- **About this exercise**
Carry over every entry exactly as written, though not the pictures it contains.

*** Opening Input material ***

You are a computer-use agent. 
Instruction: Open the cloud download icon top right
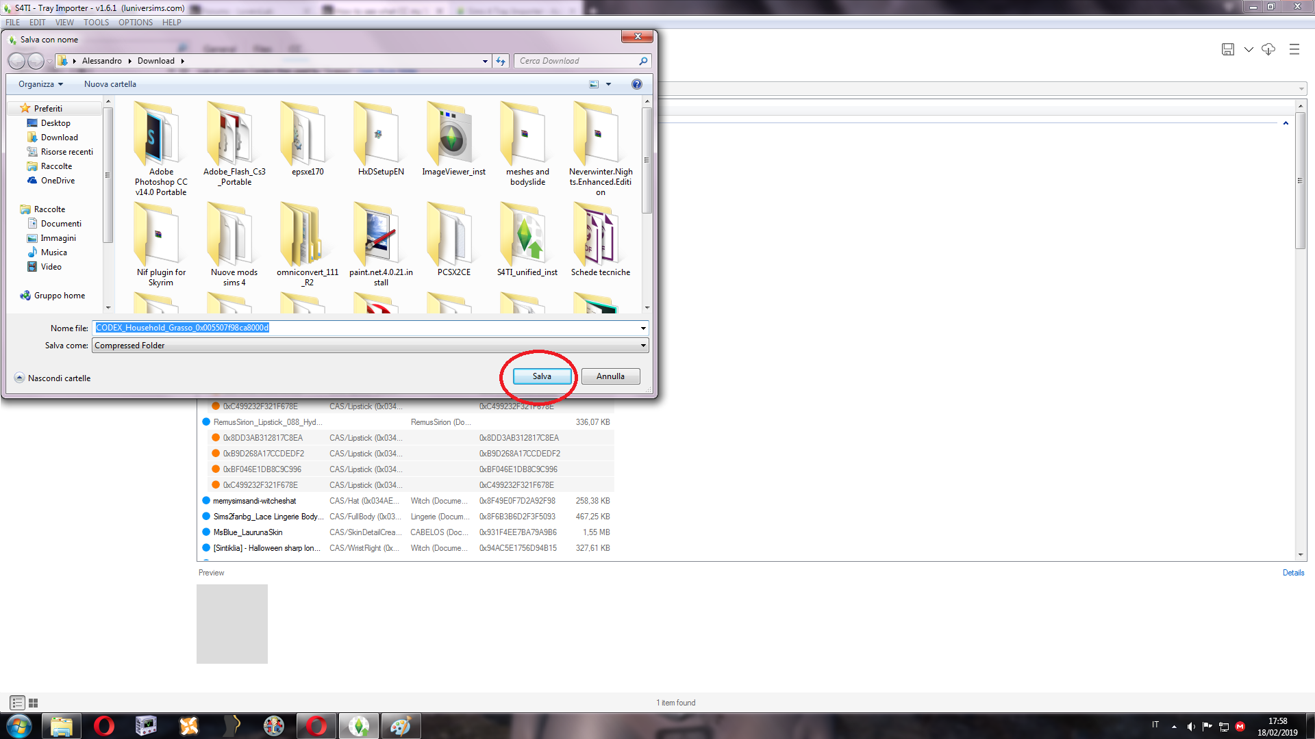click(x=1268, y=49)
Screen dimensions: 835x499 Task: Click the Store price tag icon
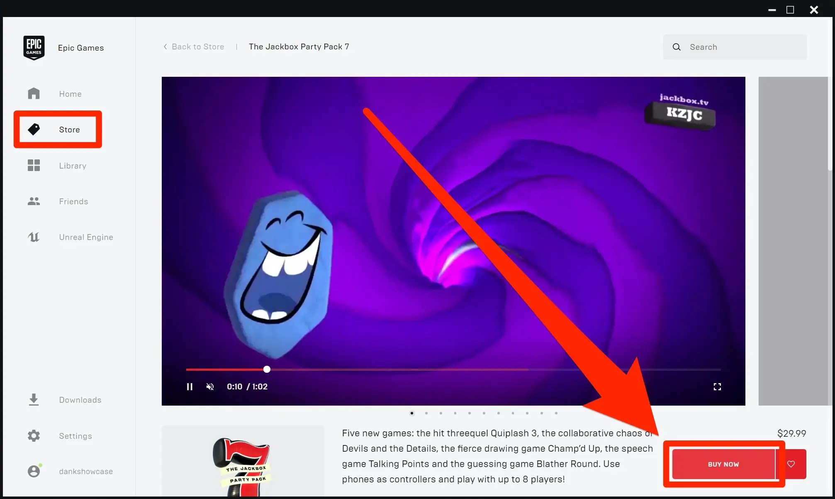(34, 129)
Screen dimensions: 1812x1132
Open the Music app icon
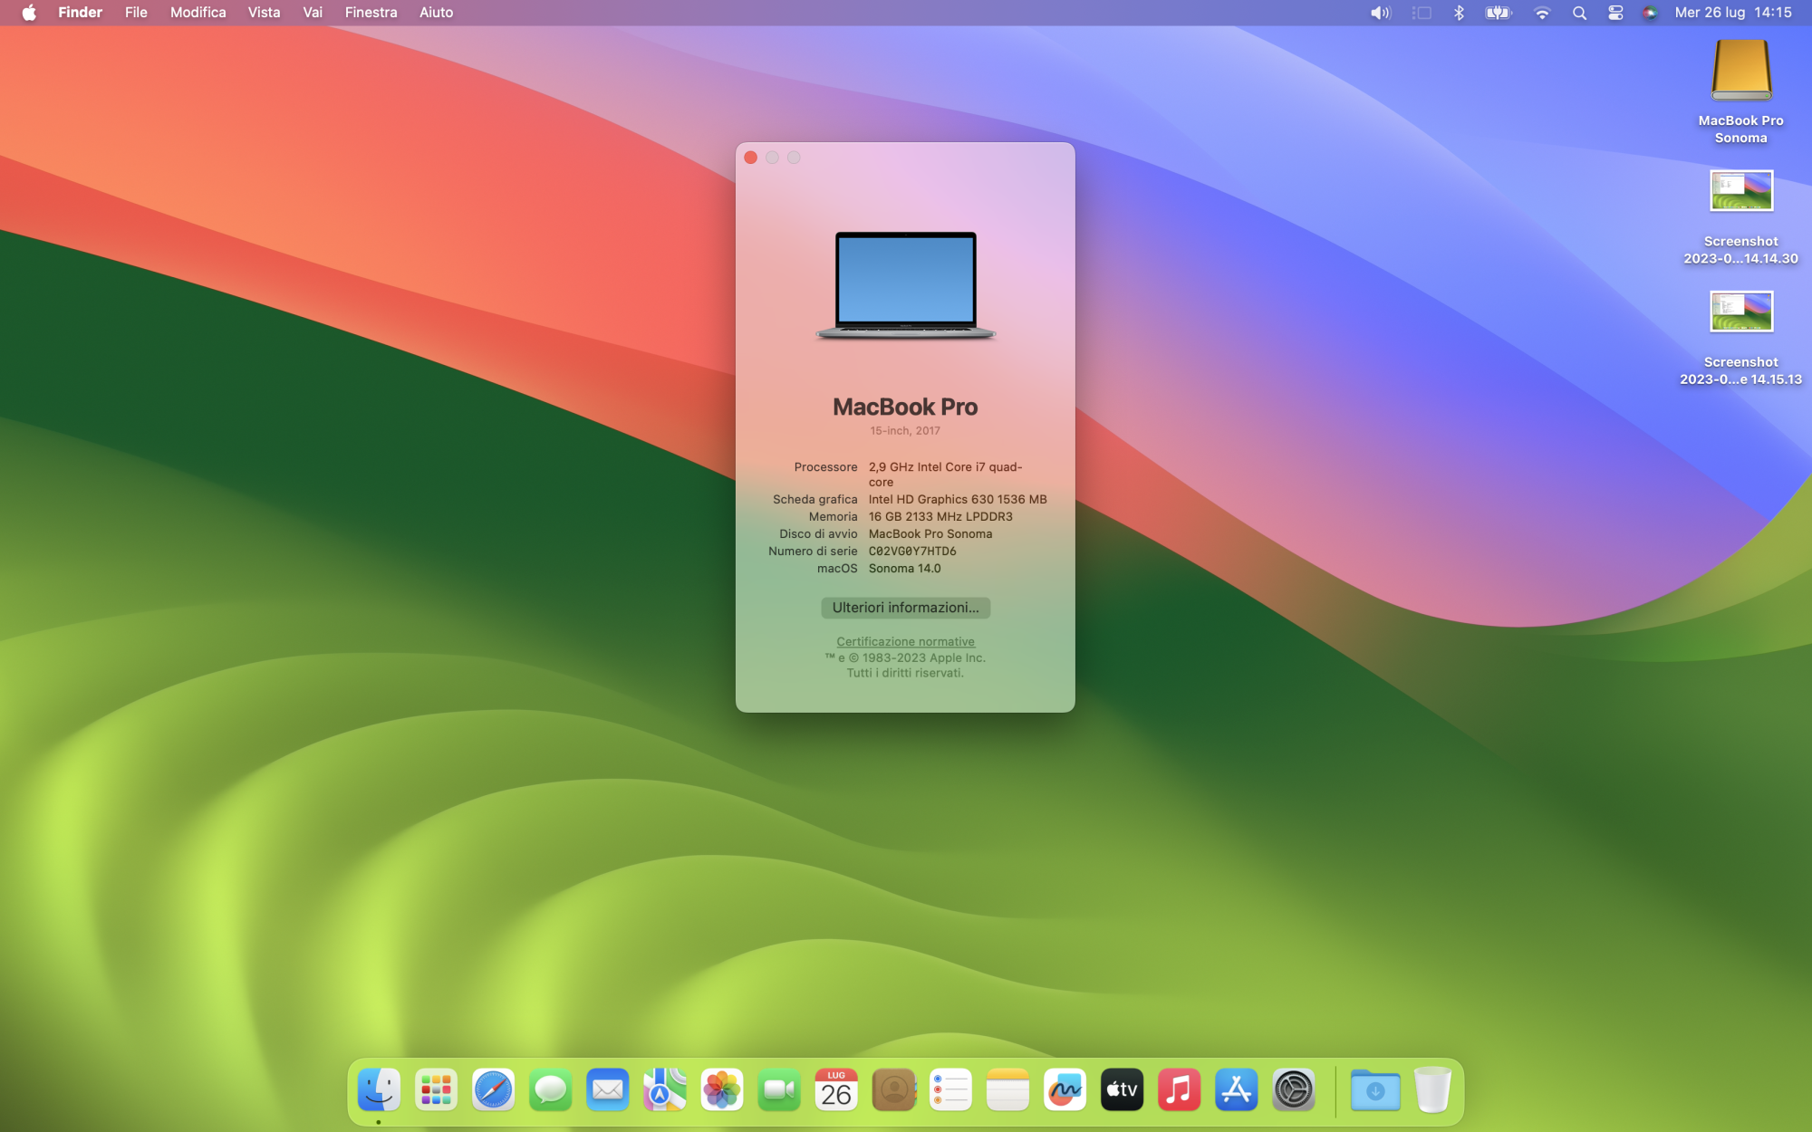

*** Closing Input material ***

- **Output of the task**
You are a computer-use agent. 
Instruction: Open the cloud download icon top right
click(x=1268, y=49)
Screen dimensions: 835x499 Task: Click the Store price tag icon
(34, 129)
Screen dimensions: 1812x1132
Open the Music app icon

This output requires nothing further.